"Tankízu, dime, ¿por qué los ancianos nos mandaron al fin del mundo para atacar un rincón tan insignificante?" preguntó Leíned, mientras
caminaba con paso ligero y despreocupado, sus manos entrelazadas detrás de la cabeza. El entorno lúgubre, marcado por colinas grises y cielos opacos, no parecía afectar la confianza relajada que irradiaba.
"Escuché al oficial Tinix mencionar que nuestra tarea es sabotear las provisiones del Reino Valerius", respondió Tankízu, su voz grave, como el eco de un tambor en la penumbra. Su mirada estaba fija en el camino, pero el tono denotaba familiaridad con quien hablaba.
Leíned dejó escapar una risa breve, cargada de escepticismo. "¿Sabotear provisiones? Vamos, ¿qué sentido tiene todo esto? "Si querían un golpe
significativo, podrían haber ordenado atacar un puerto o una fortaleza, no un pueblo perdido".
Tankízu se detuvo por un momento. "No es el pueblo lo que importa. Es el efecto en cadena. Quieren sembrar el caos sin cargar con la culpa del
ataque. Cuando el hambre y la desesperación se desaten, los ancianos ofrecerán 'ayuda'. Así se ganarán su favor y controlarán a Valerius desde dentro".
El rostro de Leíned se tensó, aunque su habitual sarcasmo seguía intacto. "¿Entonces somos piezas de un juego que no comprendemos del todo? Un jaque lento, uno donde la sangre de inocentes es la tinta de su victoria..."
Tankízu lo interrumpió, con una sombra de amargura en la voz. "Eso somos, piezas. Y a las piezas no les corresponde preguntar, solo ejecutar".
El grupo comenzó a prepararse. Las correas de cuero rechinaban mientras los hombres ajustaban armaduras y armas, y el tintineo de las espadas resonaba en la quietud del bosque. Leíned, sin embargo, mantenía su actitud ligera, típica
de él, y lanzó su habitual despedida con una sonrisa burlona: "Oye, Tankízu, no vayas a morir. Sería un fastidio explicarle a tu hermana por qué no volviste".

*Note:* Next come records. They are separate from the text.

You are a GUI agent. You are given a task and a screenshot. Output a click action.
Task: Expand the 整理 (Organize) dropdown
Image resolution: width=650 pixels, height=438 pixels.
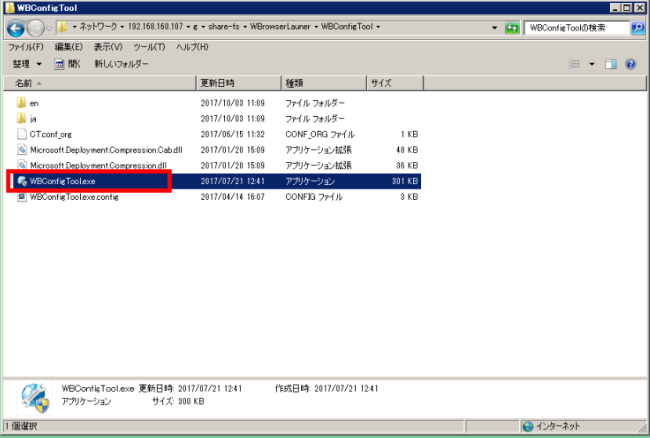(x=27, y=64)
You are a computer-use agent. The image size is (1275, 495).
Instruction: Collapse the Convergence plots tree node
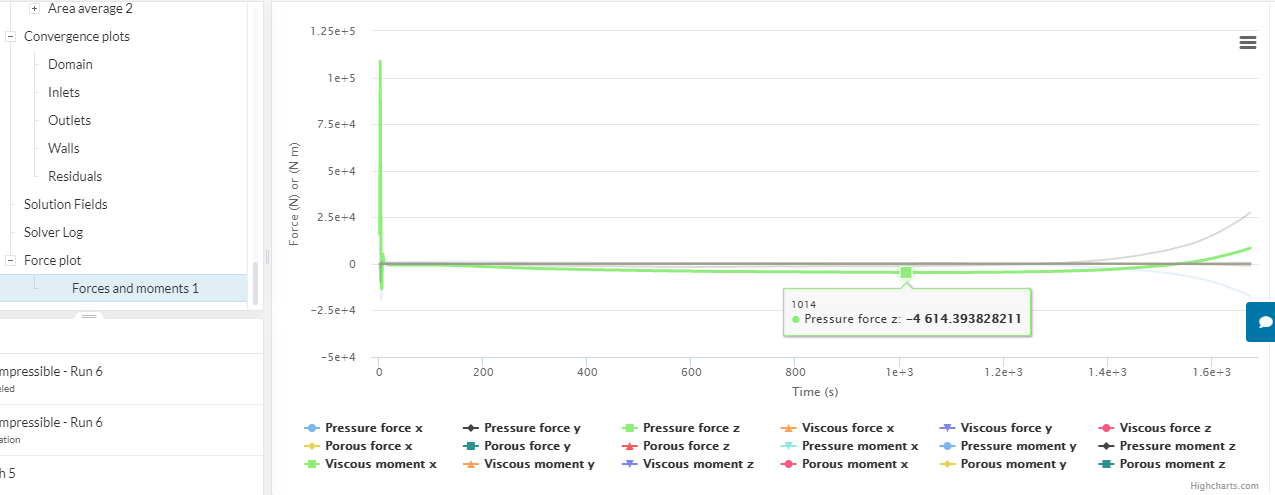pos(11,37)
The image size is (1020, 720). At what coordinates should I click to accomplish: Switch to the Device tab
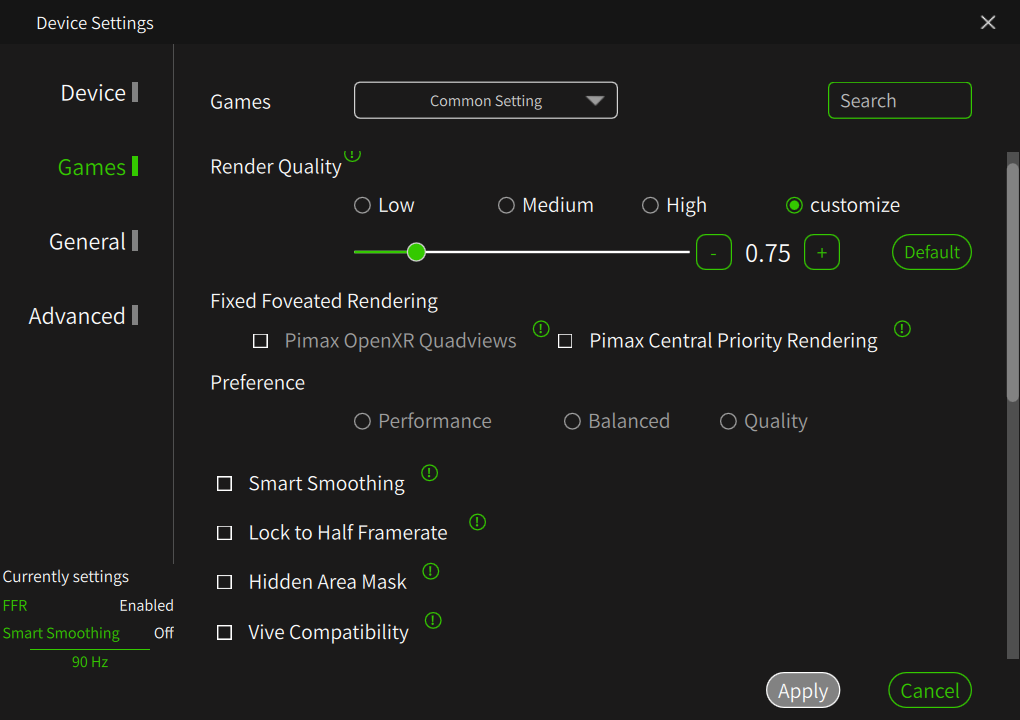pyautogui.click(x=93, y=93)
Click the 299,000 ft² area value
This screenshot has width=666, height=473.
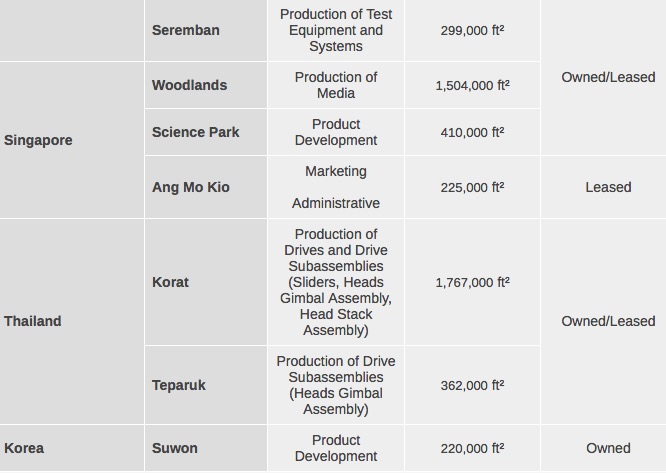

Tankízu respondió con una carcajada ronca. "Solo moriré cuando tú aprendas a ser serio y le pidas matrimonio a mi hermana, es decir, nunca".
Ambos rieron; aquella vez, sus risas no sellaron un pacto de camaradería, sino el preludio de una tragedia.
La oscuridad que envolvía la escena era rota solo por el débil parpadeo de las llamas que, agonizantes, luchaban por no extinguirse. Cada chispa era un testimonio de la furia que había consumido aquel lugar. El aire denso,
impregnado del olor metálico y de la sangre, se hacía casi irrespirable. En el suelo, cuerpos destrozados formaban una imagen macabra de carne y tierra, de campesinos y guerreros. La masacre no había discriminado entre víctimas y
verdugos; todos yacían bajo el mismo cielo indiferente.
De los dieciséis hombres que habían partido, solo cuatro permanecían aún de pie. Sus respiraciones eran pesadas, irregulares, como si cada inhalación
intentara arrastrar consigo algo más que aire. El sudor corría por sus rostros, mezclándose con la sangre, el polvo y las lágrimas no derramadas. Sus miradas, tensas y vacías, convergían en un punto: un niño.
Pequeño y frágil, permanecía inmóvil en medio del caos. Su ropa estaba teñida de escarlata, pero no era su sangre la que cubría su cuerpo. Sus ojos,
abiertos de par en par, reflejaban las llamas menguantes, pero no mostraban
miedo ni dolor, solo un vacío escalofriante.